Ubaldo Villani-Lubelli
Dopo il clamori della festa tedesca

Vivere senza Muro

Per la generazione degli anni Settanta e Ottanta il Muro di Berlino era qualcosa dato per scontato, quasi esterno. E invece è venuto giù. Ma altri "muri" sociali, non politici, dividono i popoli

I palloncini bianchi sono stati fatti volare, il Muro di Berlino, ancora una volta, è stato abbattuto. Per poco più di 48 ore, lo scorso fine settimana, Berlino è tornata ad essere divisa, anche se solo simbolicamente, da un lungo muro di palloncini bianchi. Rivedere la capitale tedesca nuovamente divisa è stata un’emozione unica. Il percorso del Muro, a tratti illogico e tortuoso, per molti era ormai dimenticato. La Berlino di oggi è una città che si è messa alle spalle quell’esperienza e le tracce di muro sono ormai impercettibili. I turisti si illudono di poter percepire qualcosa della città divisa di un tempo ma in realtà molto poco (forse nulla) è rimasto. Il muro di palloncini illuminati è stato un buon modo per far ricordare alla città di Berlino e ai berlinesi la loro storia recente.

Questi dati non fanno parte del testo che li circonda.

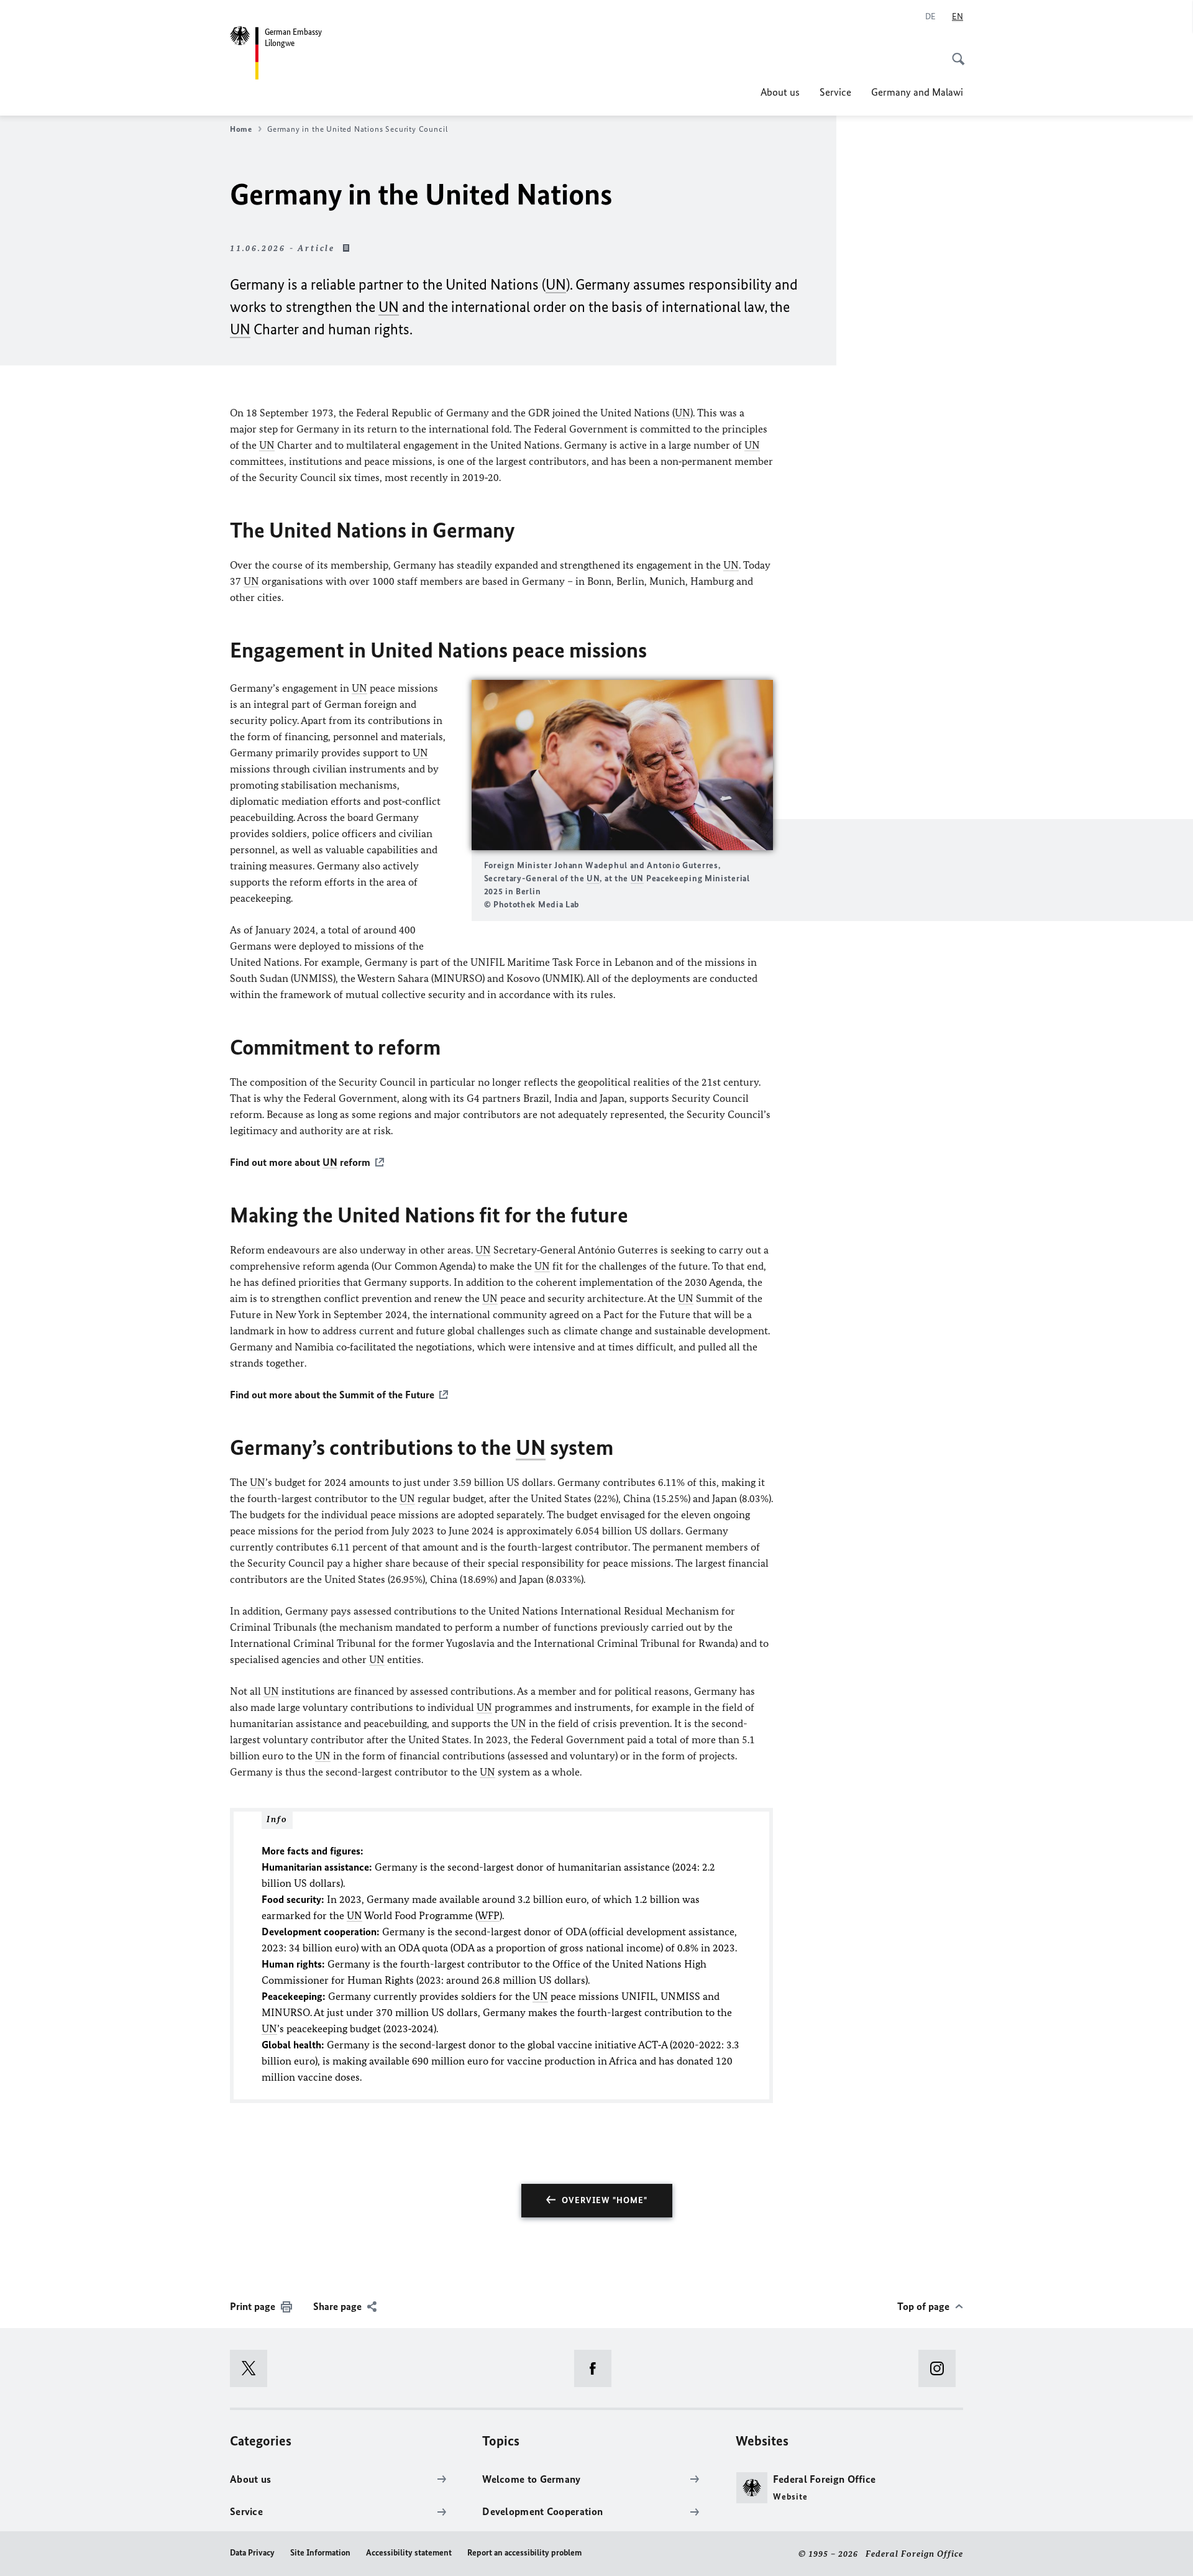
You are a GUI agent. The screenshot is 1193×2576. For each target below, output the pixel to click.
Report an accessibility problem (524, 2552)
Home (241, 129)
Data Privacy (252, 2552)
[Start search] (954, 52)
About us (780, 92)
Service (835, 92)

Si è trattato di un’operazione politicamente e culturalmente importante perché se ormai l’Ostalgie, diversamente da come spesso si legge sugli organi di informazione, è superata e ci sono solo pochi sparuti nostalgici della vita della DDR, diverso è il discorso della questione legata alle disparità e ai “muri sociali” in Germania. E il problema non riguarda solo i cosiddetti nuovi Länder (quelli corrispondenti alla ex DDR), ma l’intera Germania, a Ovest come ad Est. È un problema che non ha nulla a che fare con il successo o meno del processo di riunificazione tedesca o alla famosa convergenza promessa dall’ex cancelliere Helmut Kohl. Convergenza, infatti, non significava e non significa totale parità, perché questa non esisteva e non esiste neanche all’interno dei vecchi Länder (quelli corrispondenti all’ex Germania Ovest). Insomma, i Muri che dividono oggi la Germania non sono politici e non hanno nulla a che fare con la contrapposizione Est-Ovest.

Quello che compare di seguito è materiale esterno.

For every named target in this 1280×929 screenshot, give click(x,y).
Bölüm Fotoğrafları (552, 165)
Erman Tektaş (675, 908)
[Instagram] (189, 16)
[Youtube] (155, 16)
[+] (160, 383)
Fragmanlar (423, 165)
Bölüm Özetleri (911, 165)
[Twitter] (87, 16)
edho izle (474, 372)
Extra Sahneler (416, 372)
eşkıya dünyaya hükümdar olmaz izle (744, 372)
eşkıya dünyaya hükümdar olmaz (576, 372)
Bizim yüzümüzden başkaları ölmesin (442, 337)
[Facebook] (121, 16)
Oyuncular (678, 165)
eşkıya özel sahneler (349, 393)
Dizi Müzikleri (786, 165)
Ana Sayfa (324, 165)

Muro di Berlino20141Lo scorso fine settimana a Berlino, lungo il percorso del Muro illuminato dai palloncini, sulla Erna-Berger-Strasse, vicino al Checkpoint Charlie, c’era una scritta in gesso sull’asfalto, passata inosservata alle migliaia di tedeschi che camminavano felicemente lungo il Muro: «Nuovi muri ci sono nel paese: Hartz IV, povertà infantile, salari bassi, Frontex, Eurosur e povertà degli anziani». Non era un modo per protestare e per rovinare una festa che in realtà ha unito un intero paese e un intero popolo, ma un invito a stare attenti ai nuovi che si sono eretti in Germania. Muri meno visibili, a volte nascosti nelle zone più nascoste e ai margini della società.

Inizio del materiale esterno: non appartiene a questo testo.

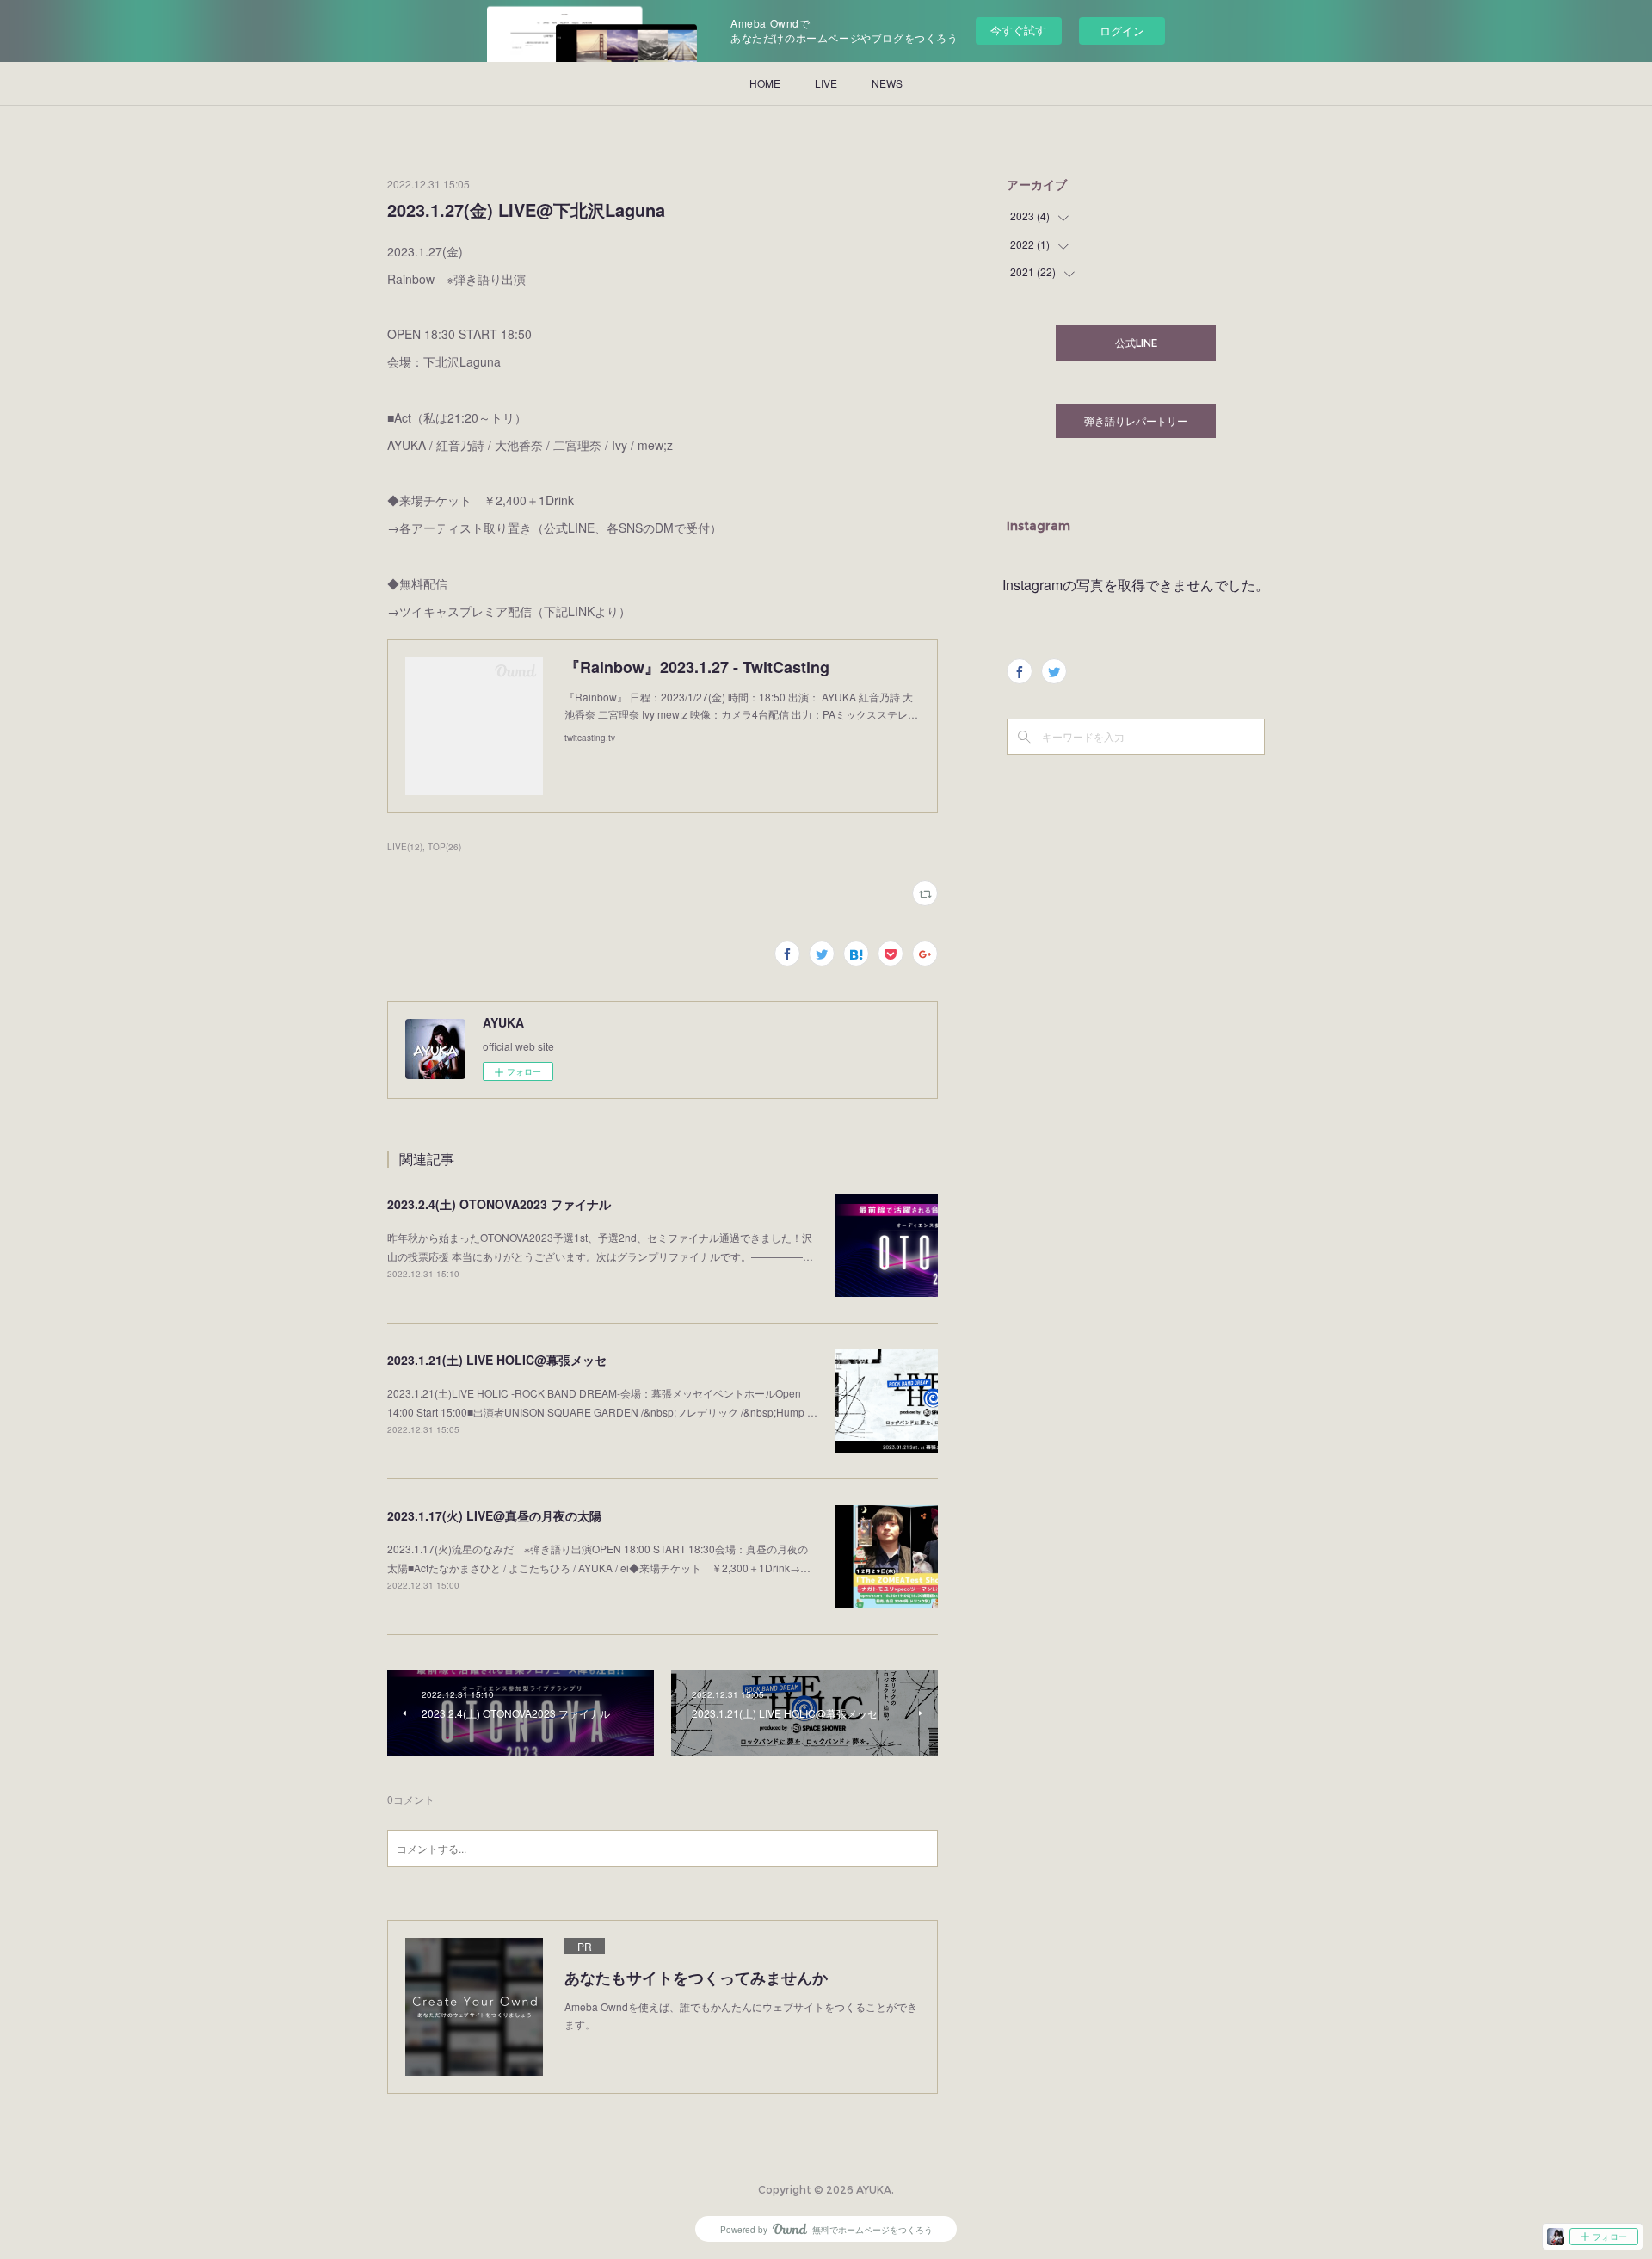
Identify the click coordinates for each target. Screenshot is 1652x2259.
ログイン (1122, 30)
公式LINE (1136, 342)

Per la generazione degli anni Settanta e Ottanta il Muro di Berlino era qualcosa dato per scontato, come destinato a durare in eterno, eppure un giorno, quasi per caso, inaspettatamente, qualcosa è cambiato nel ritmo della storia: la fine della cortina di ferro, la forza delle manifestazioni della rivoluzione pacifica e una conferenza stampa del portavoce del Partito di Unità Socialista (SED) della DDR hanno cambiato il mondo.

Su uno dei pezzi superstiti del Muro di Berlino, nella famosa East Side Gallery, c’è una frase che riprende un detto africano: «Molte piccole persone che fanno molte piccole cose in molti piccoli posti possono cambiare il volto del mondo». È una frase che non dovremmo dimenticare perché così come tanti piccoli gesti contribuirono a costruire un mondo migliore dopo quel 9 novembre 1989, così, anche oggi, basterebbe poco per superare quei piccoli muri che sono cresciuti nella società e che le nuove generazioni danno per insuperabili.